Activity
The full set of entries needs to be reproduced exactly.

◆ ◆ ◆ ◆ ◆ ◆ ◆

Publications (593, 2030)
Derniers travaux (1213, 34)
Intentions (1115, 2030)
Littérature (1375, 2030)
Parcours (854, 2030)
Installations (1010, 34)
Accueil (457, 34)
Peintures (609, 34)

◆ ◆ ◆ ◆ ◆ ◆ ◆

Answer section
Publications (593, 2030)
Derniers travaux (1213, 34)
Intentions (1115, 2030)
Littérature (1375, 2030)
Parcours (854, 2030)
Installations (1010, 34)
Accueil (457, 34)
Peintures (609, 34)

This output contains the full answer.